Monthly Archives: June 2010

UV Tent

UV tents are a great idea in principle, you pop them up and they instantly protect everyone in them from the sun. Except they’re not all equal. If your tent is too small, or doesn’t allow for adequate ventilation, what you end up with is a UV shelter, but one that is so unbearably hot you can’t sit in it.

I like the idea of personal shelters on the beach/in the park/in my own front room if need be. But then I am half hermit and I like to have somewhere to retreat to. I like the idea of my own little zone. But UV tents are also a great idea in the garden, in this weather. And children love them because I guess it taps into some primal response of having a ‘nest’ (you only have to watch children play to see how they love making hidey holes).

A few years ago, when I was writing the Personal Shopper column in the Guardian, I came across the UV Protector by Shelta. It’s this one here. My one hasn’t got any garish yellow, it’s all blue, which is much more chic but the yellow probably serves a purpose.

Anyway,  it’s an excellent tent – think very hard before buying an inferior one and here’s why.

It’s big, but folds up small. The base is nearly 2m squared and when assembled it’s 135cm high or thereabouts. Small children can easily walk around in it.

It’s got poles in the design, but there’s no having to thread them through. To assemble it is a synch (although there is a rider, which I’ll tell you about in a moment), you just pull on two cords and up it goes. I struggle a bit as I’m only 5’2″ and so I’m at arm’s reach doing the initial pulling bit. But I just get someone to help me or stand on a chair. Taller people won’t struggle at all and you don’t need brute strength.

It’s also very easy to take down, takes seconds.

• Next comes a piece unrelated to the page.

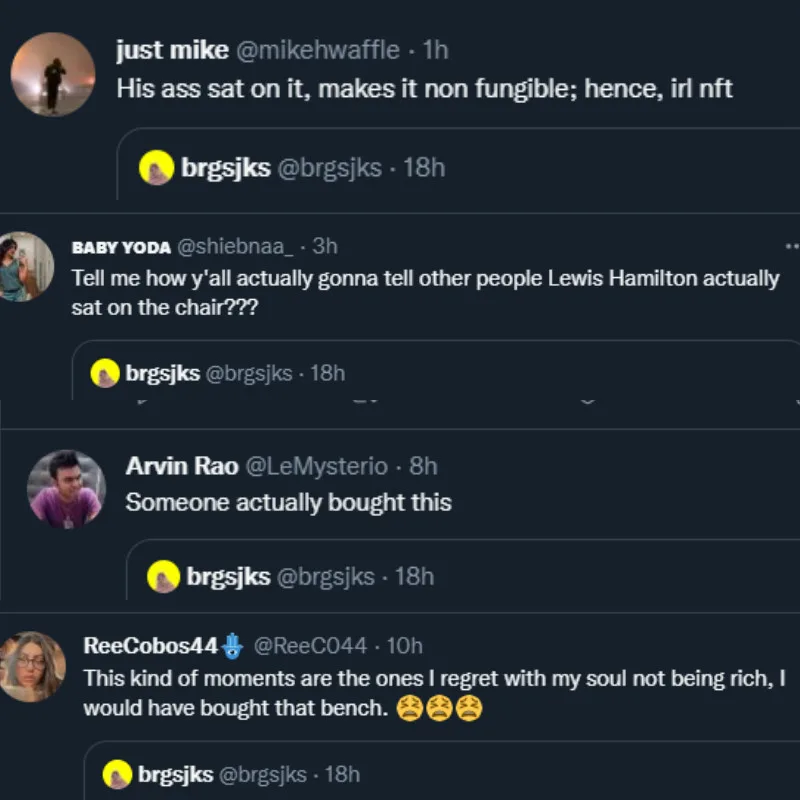Image resolution: width=800 pixels, height=800 pixels.
Task: Click brgsjks avatar in Arvin Rao's quoted tweet
Action: coord(164,577)
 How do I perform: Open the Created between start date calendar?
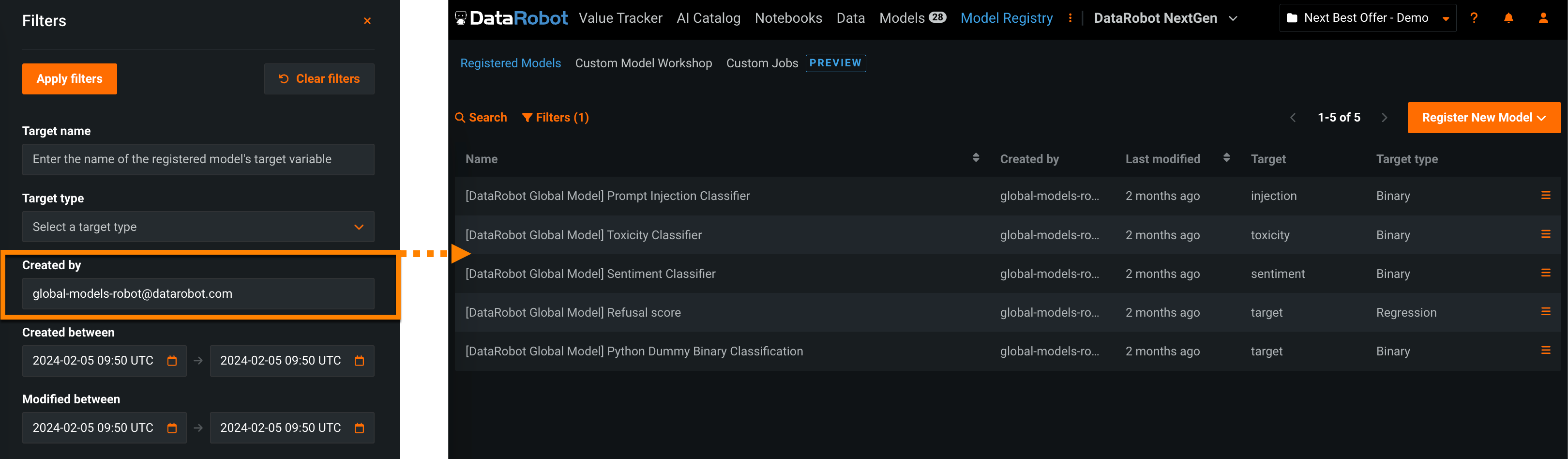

The carry bag it comes with is compact, but roomy. By that I mean it’s not one of those products that looks great when you first buy it, but to ever get it back in its carry case is impossible. You’ll have no problem getting the folded up tent back in.

It’s light and easy to carry and doesn’t take up much room in a boot.

You can vary the ventilation quite a lot, so you can have it open on both sides, or variations thereof. Plus cos it’s bigger than the average UV tent, it’s not so claustrophobic.

You can fill it up with blankets and pillows and be very comfortable. Although that yellow…


About three years after our eldest was born, I bought my boyfyhusband a cocktail shaker. I searched very high, and very low for one that looked good and would last and finally found it at Alessi, that Italian design emporium that produces some truly wonderful, but also truly awful, designs.

 This the 870/50 Alessi cocktail shaker in 18/10 matt stainless steel which at the time of writing costs £63. It’s worth it.

Thus Friday nights became cocktail nights.  At the end of every week, when our daughter had gone to sleep and I was reasonably sure she wouldn’t want a feed til morning, I’d indulge in some beautiful, hard liquor.

Now my favourite cocktail has always been a vodka Martini, straight up, with three olives. (No idea if shaken or stirred since I never make my own, I just say “my usual” and it’s made for me.)

I love Martinis so much that I wrote it into my birth plan that immediately after the birth of our second daughter, and whilst I was waiting for placental transfusion to stop (the cord to stop pulsating) I was to be offered a vodka Martini. And indeed, I was.

But with a cocktail shaker comes the need for a proper cocktail book. Again, here is a field that is saturated with offerings but I went into a proper old fashioned book shop (okay, the Selfridges book department) to select. I ended up choosing, which is a neat little tome with no pictures but lots of smart writing and a very comprehensive list of recipes. It’s the cocktail book I’d recommend still.

What has any of this to do with Chambord? Very little directly. Except when you get into making cocktails you do need to start thinking about having something very grown up: a well stocked drinks’ cabinet. And in that cabinet appeared a very ornate bottle of ‘black raspberry liqueur’ aka Chambord.

The Chambord bottle is hideous, all plastic, gold coloured ornateness topped with a crown. The sort of thing the Pope would drink, if he drank, and he should if he doesn’t. I’ve heard that people feel the bottle is so ‘special’ they don’t know what to do with it when it’s empty. So instead of putting it in the recycling bin, they donate it to charity. Chambord made a feature of its bottle last year, releasing a very limited edition of one jewel encrusted version for $2million.

The world’s most expensive bottle of booze.
Chambord is an excellent liqueur. You can make all sorts of complicated cocktails with it (the website tells you how) but I like it best splashed into the bottom of a glass of fizz. It can turn even a humble Cava into something rather tasty and lovely. It’s very easy to drink and of course you’ll get drunk quickly. But it’s raspberries so it’s one of your five a day.